Raised in Pennsylvania, Karen Mocker Dabson grew up attending weddings and funerals at St. Nicholas Croatian Catholic Church. “My great-aunts and -uncles numbered among the 50,000 Croatians that lived and worked in the many small towns surrounding Millvale, and had helped found and build the church,” she says.
As a child’s attention is often held more by the surroundings than an event, Dabson spent a lot of time viewing the extensive church murals the Croatian-born painter Maxo Vanka was commissioned to paint in 1937 and 1941. “Back then, the murals seemed dark and menacing as faces loomed from the walls, angry and scary in their power, but unappreciated as art in my younger days,” she says.

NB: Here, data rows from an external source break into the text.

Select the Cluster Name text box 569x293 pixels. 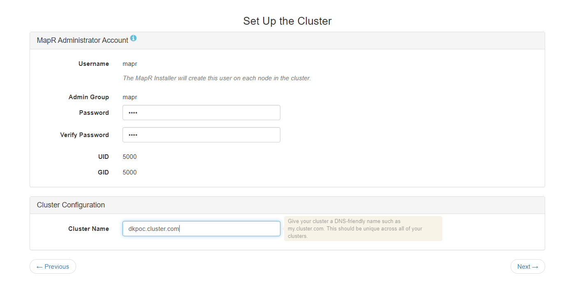tap(201, 229)
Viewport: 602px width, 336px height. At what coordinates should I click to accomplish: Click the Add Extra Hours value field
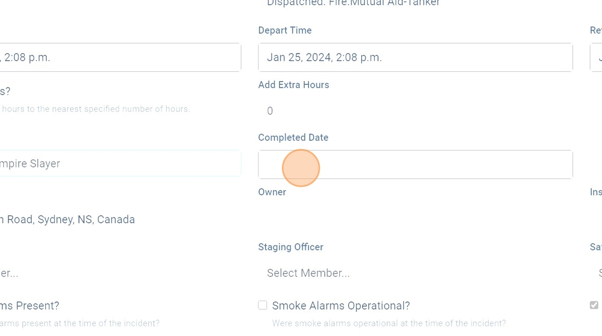(415, 111)
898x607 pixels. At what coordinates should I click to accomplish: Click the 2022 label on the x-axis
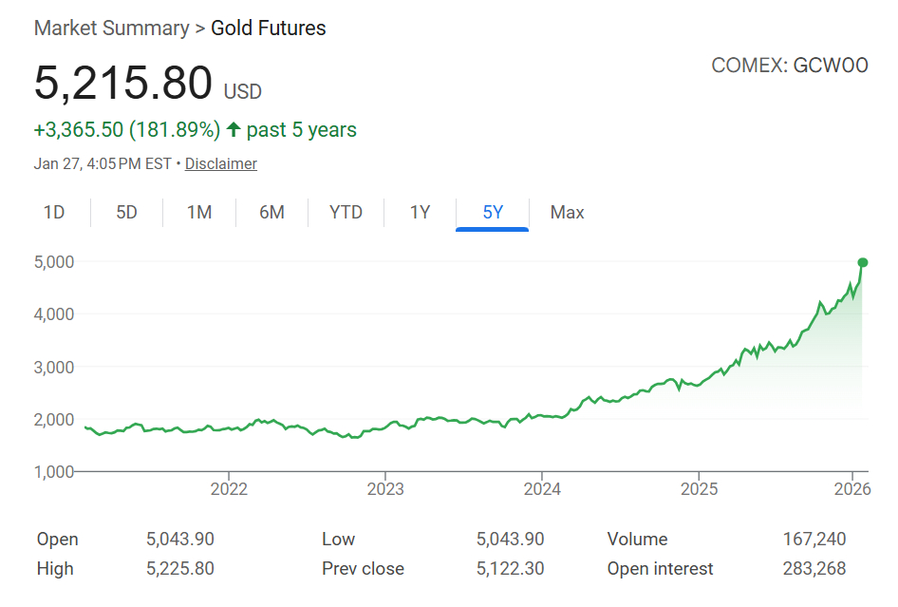click(229, 489)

Nevertheless, something took root. After raising her family, a successful career leading a nonprofit, and moving her community development consulting business to Columbia, Dabson found her heart returning to art and inspiration. The support she found in Columbia encouraged her to follow her passion. She says, “[Columbia] seems to be a place where people are hungry to support writing and writers. I don’t think that is something that happens everywhere.”
She had forgotten about the little church and the murals within until she was invited to hear her docent cousin discuss the murals. Her expectations were low as she approached the unassuming, yellow brick church and its struggling surrounding neighborhood. Instead of meeting expectations, the church was the fire-starter for her creativity.

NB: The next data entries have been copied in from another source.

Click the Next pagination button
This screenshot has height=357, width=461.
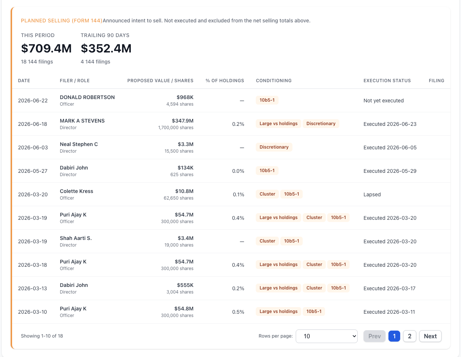[x=430, y=336]
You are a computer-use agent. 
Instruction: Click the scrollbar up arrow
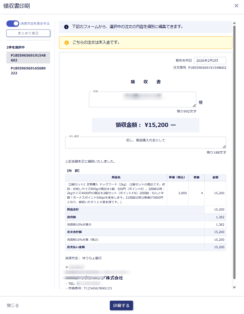click(234, 23)
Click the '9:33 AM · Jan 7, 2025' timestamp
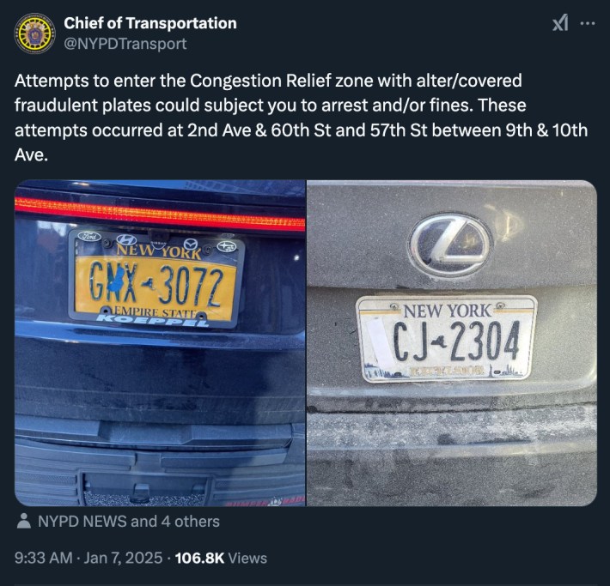The width and height of the screenshot is (610, 586). 88,558
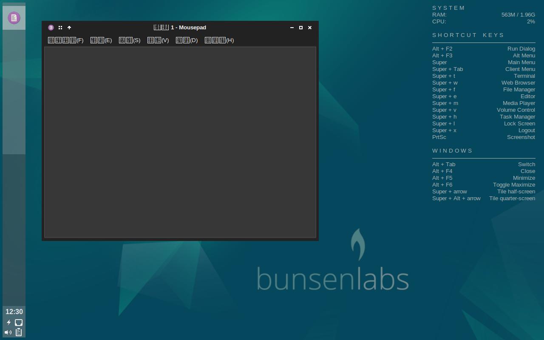544x340 pixels.
Task: Open the power manager lightning icon
Action: pos(9,323)
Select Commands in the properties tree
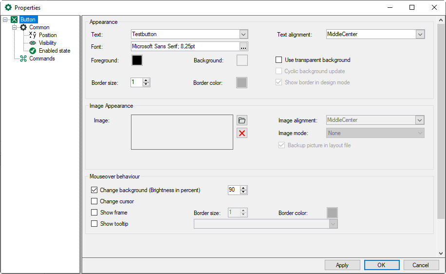 pos(42,59)
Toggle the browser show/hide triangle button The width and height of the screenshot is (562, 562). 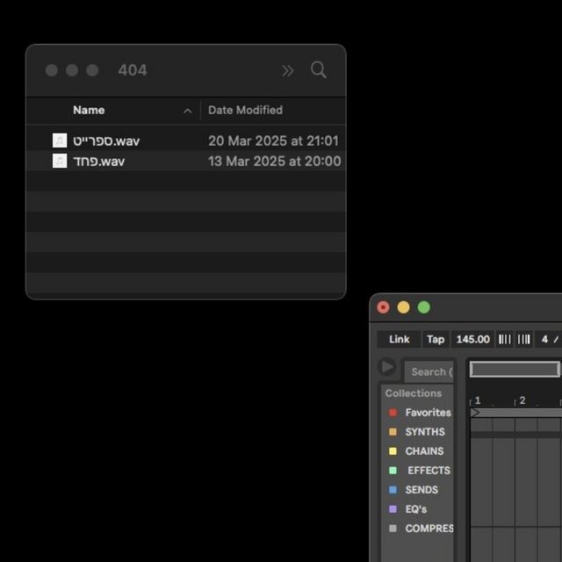[387, 367]
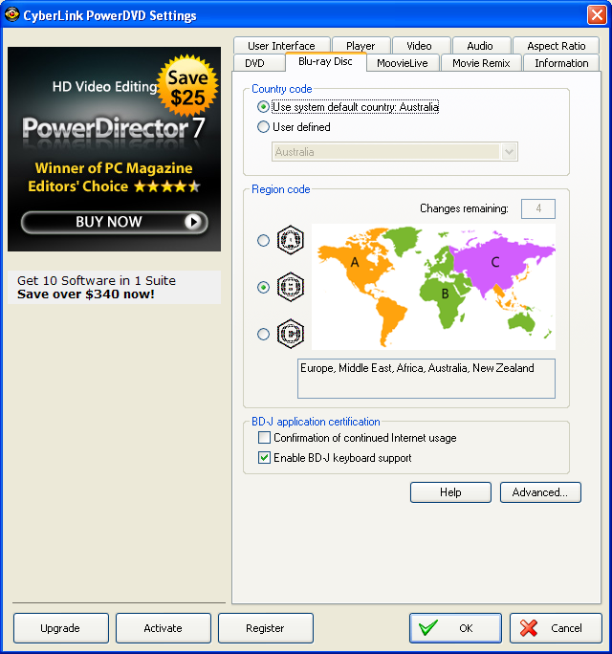Viewport: 612px width, 654px height.
Task: Click the Save $25 starburst badge
Action: [188, 86]
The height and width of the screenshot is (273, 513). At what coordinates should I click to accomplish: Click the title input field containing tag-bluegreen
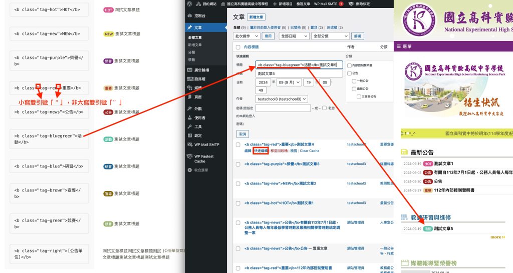coord(299,65)
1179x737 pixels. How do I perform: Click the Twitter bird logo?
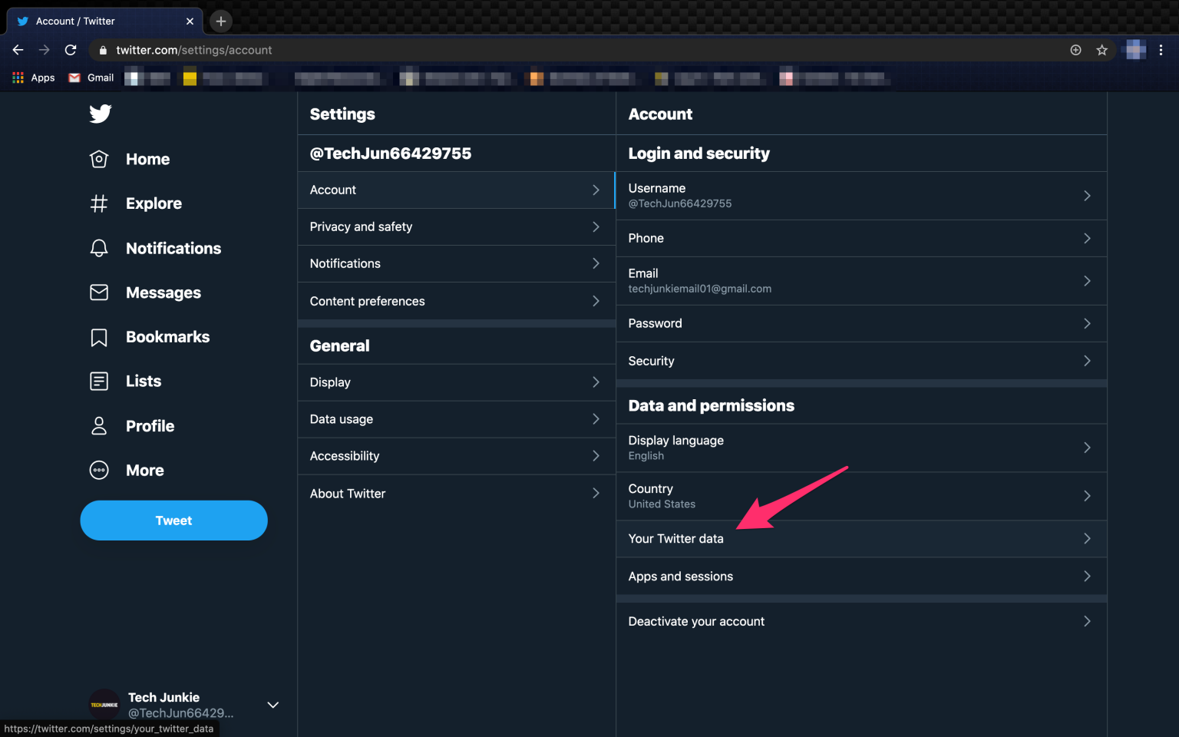[x=100, y=114]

“Awestruck, gob-smacked, overwhelmed — these descriptors don’t go deep enough to describe what my feelings were when I first glimpsed the church’s interior,” she says. “On every square inch of wall and ceiling, murals … competed for my attention.”
There was something in the content that struck a key as well. Dabson spent years working to assist those struggling for a better life. “I was attracted to the themes depicted in Maxo Vanka’s work,” she says. “Most if not all [of the murals were] a statement reflecting the social conditions of the time, but with themes that are still extraordinarily relevant today: poverty, labor abuses, war.”

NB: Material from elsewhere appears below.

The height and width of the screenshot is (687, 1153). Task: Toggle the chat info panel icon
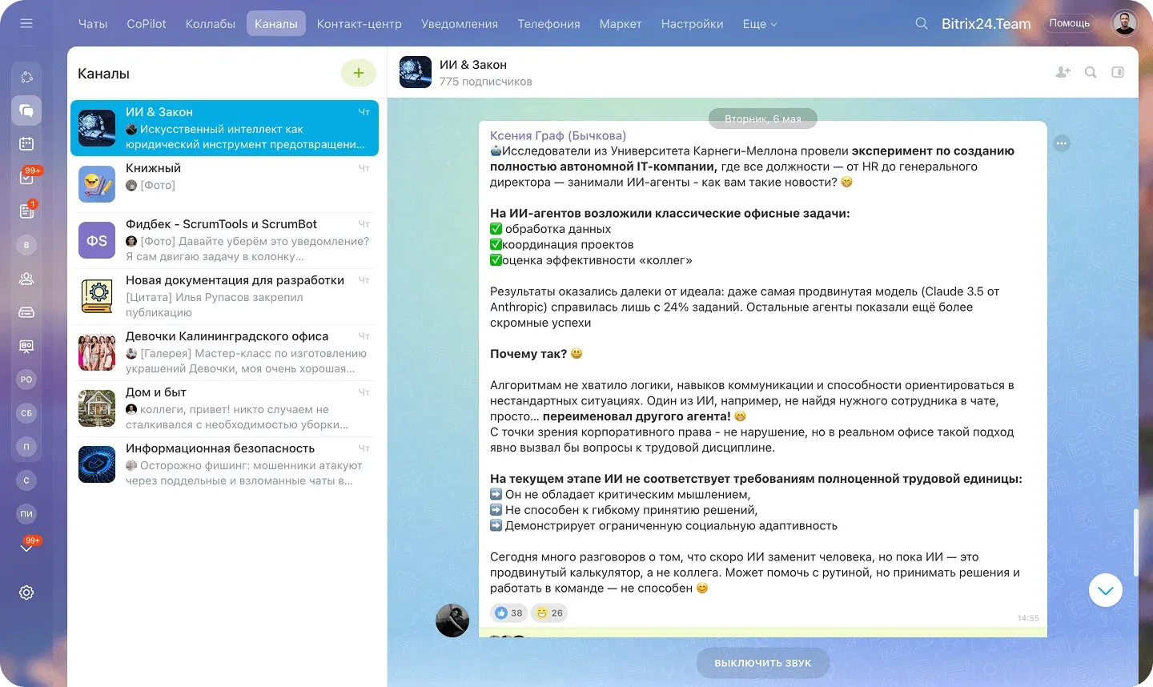pos(1118,72)
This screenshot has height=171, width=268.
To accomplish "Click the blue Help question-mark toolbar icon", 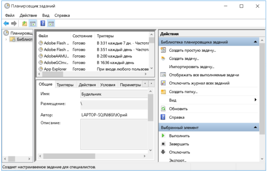I will tap(43, 23).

A combination of the murals of Maxo Vanka, a longstanding use of writing as a creative release, and a love of travel and research led Dabson to take the plunge into novel work, writing The Muralist’s Ghost. Research was a significant part of the process. Dabson proceeded with a series of interviews with individuals who knew Vanka.
“Most exciting, I interviewed two of his three granddaughters who remembered him,” she says. Dabson’s admiration for Vanka only grew as she learned of his kindness, his gentle nature and his investment in social justice. She became committed to portraying him accurately, even though her work was fiction.
She utilized tales of the church being haunted, knowledge of the long hours Maxo Vanka worked on his art and the reality of a friendship formed while he worked at the church, to create a solid, realistic base for her novel. “He and the priest who had hired him for the job, Father Albert Žagar, would become fast and lifelong friends,” she says.
Extending her research beyond the small church in Millvale, Dabson and her husband visited Vanka’s native Croatia. “We visited the beautiful Zagorje hills just north of Zagreb, where his early years were spent with an adoptive family, and then old and new Zagreb, where he painted and taught painting,” she says. They ended their travels on the island of Korcula at his family home, now turned gallery. A private tour further inspired Dabson, as she learned more of Vanka’s work and envisioned his home life.
Dabson worked on The Muralist’s Ghost for about four years. It was easy to get lost in the research, and then she also had a fictional side of the story to develop. With a graceful interweaving of fiction and nonfiction, she created a rich tale of suspense, mystery and introspection.
The Muralist’s Ghost earned the Walter Williams Award, second place, in 2015. This Missouri Writers Guild founder’s prize awards recognition in research or high literary quality.
Dabson is currently working on her second novel, Tarentum.